Prensa-cabos de latão da série MG, IP68, roscas M, PG, G, NPT
Prensa-cabos de latão da série MG, IP68, roscas M, PG, G, NPT

Sistema de rosca NPT (norte-americano)

NPT 1/2″: National Pipe Thread 1/2 polegada, sistema de rosca cônica comumente usado em instalações elétricas na América do Norte.

NPT 3/4″: Tamanho padrão para aplicações de serviço médio, equivalente a aproximadamente M20 de rosca métrica para compatibilidade com o diâmetro do cabo.

NPT 1″: Tamanho maior para cabos para serviços pesados e conexões de conduíte, popular em aplicações industriais e em áreas de risco.

Cone de rosca: As roscas NPT têm um cone de 1:16 que cria vedação por meio da deformação da rosca, diferente das roscas métricas paralelas que exigem elementos de vedação separados.

Sistema de rosca PG (padrão alemão)

PG7: Panzer-Gewinde (rosca de blindagem) tamanho 7, projetado para cabos com diâmetro de 3 a 6,5 mm, normalmente usado em aplicações de controle europeias.

PG9: Tamanho padrão para cabos pequenos e médios (4-8 mm), popular em sistemas de automação e instrumentação.

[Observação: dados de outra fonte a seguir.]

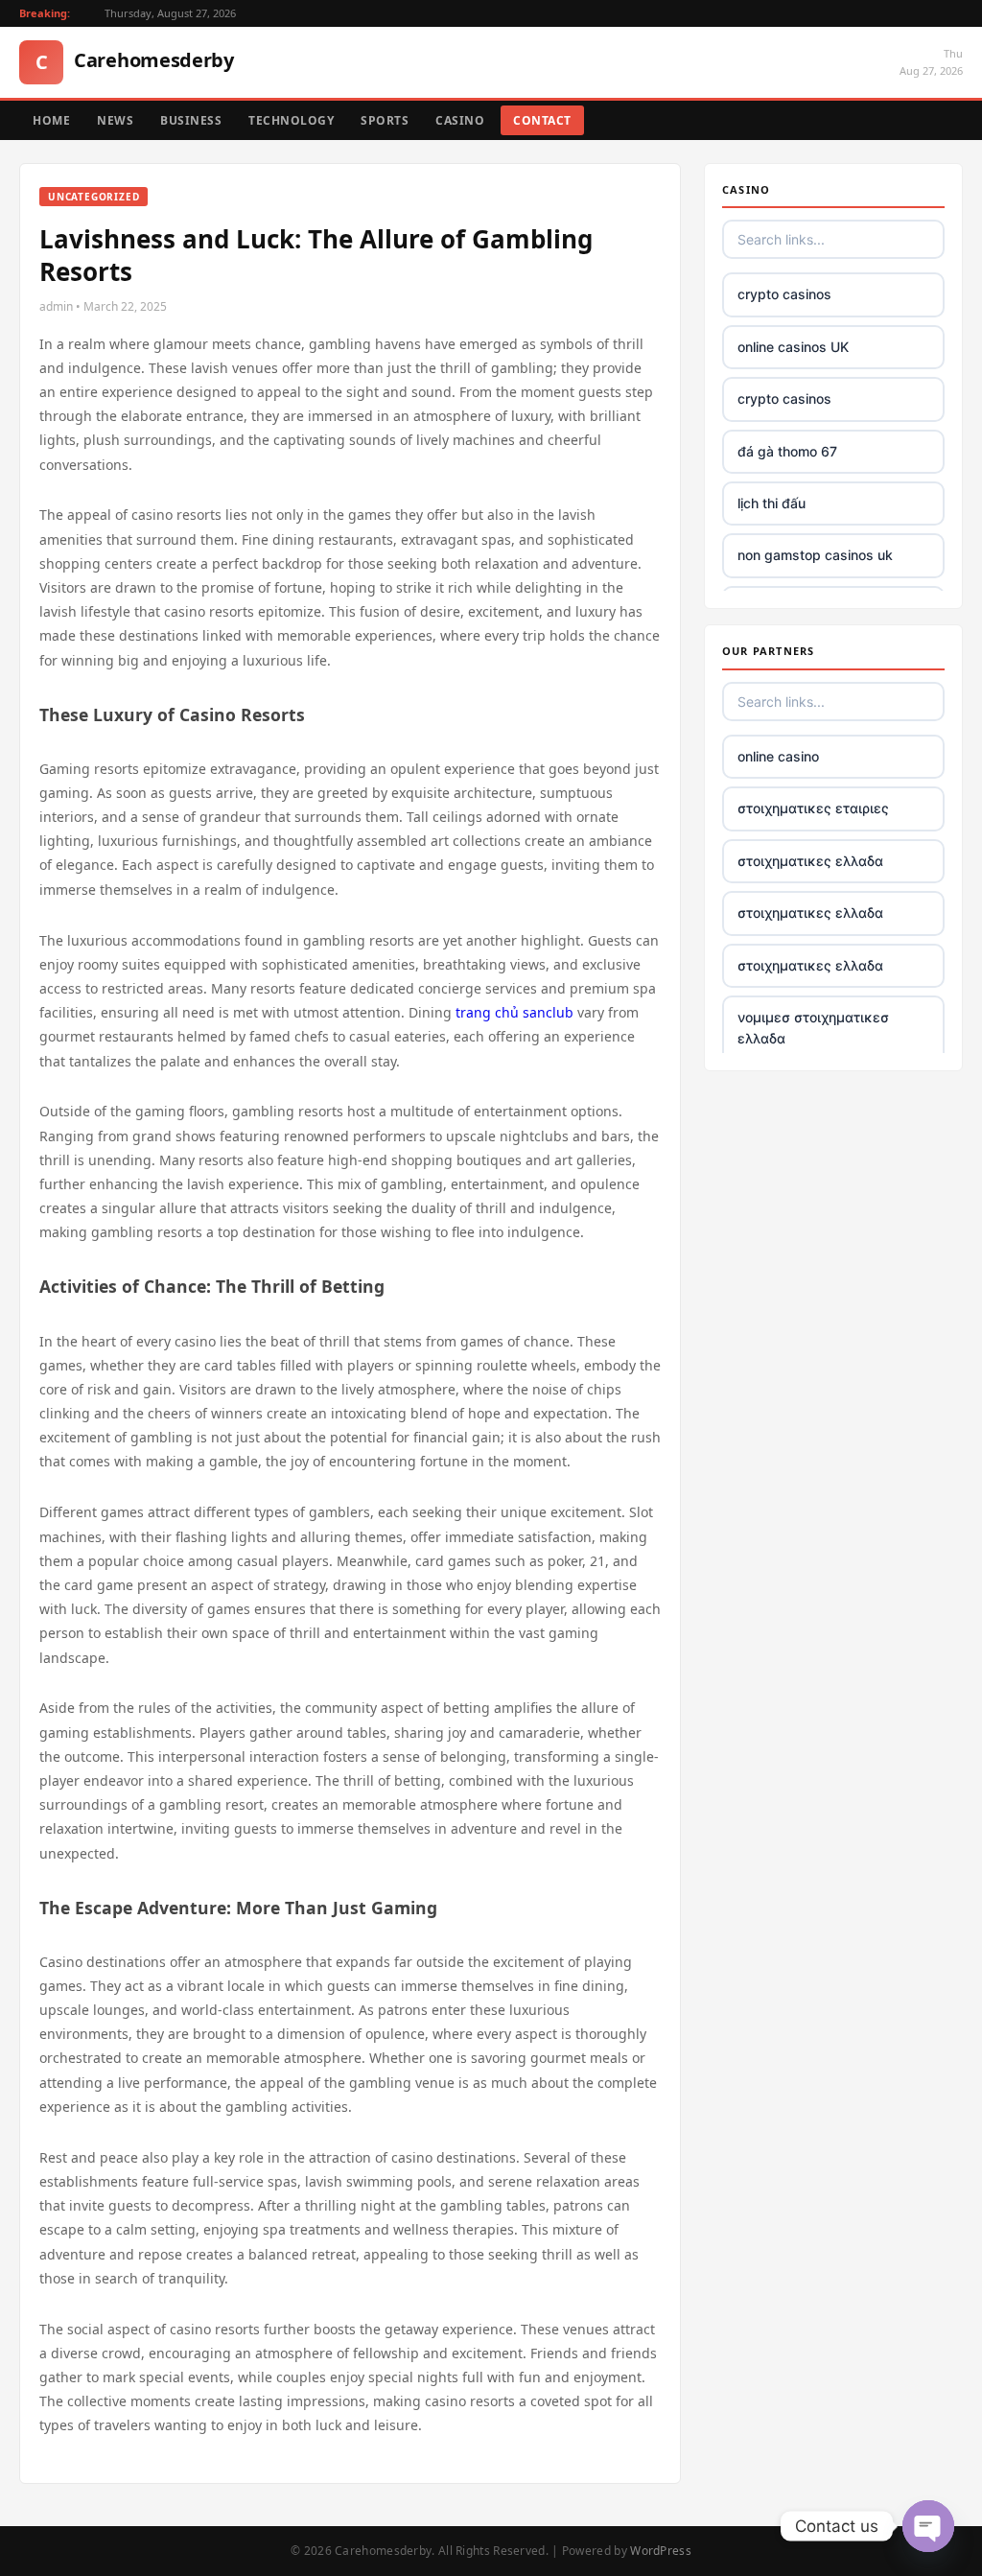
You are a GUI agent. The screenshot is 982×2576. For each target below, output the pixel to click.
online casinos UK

PG11: Tamanho médio para cabos de 5 a 10 mm, amplamente utilizado em instalações elétricas industriais europeias.

Características da rosca PG: Roscas paralelas com ângulo de rosca de 30 graus, projetadas especificamente para aplicações elétricas com sistemas de vedação integrados.

Especificações do diâmetro do cabo

Tamanho da roscaFaixa de diâmetro do caboAplicações típicasPreferência regional
M12 x 1,53-6,5 mmSensores, controle pequenoGlobal
M16 x 1,54-8 mmCabos de controleGlobal
M20 x 1,56-12 mmPoder, controleGlobal
NPT 1/26-12 mmFinalidade geralAmérica do Norte
PG94-8 mmSistemas de controleEuropa

Tolerância da faixa do cabo: A maioria dos prensa-cabos acomoda uma variedade de diâmetros de cabos dentro de sua especificação, proporcionando flexibilidade para diferentes tipos de cabos e aplicações.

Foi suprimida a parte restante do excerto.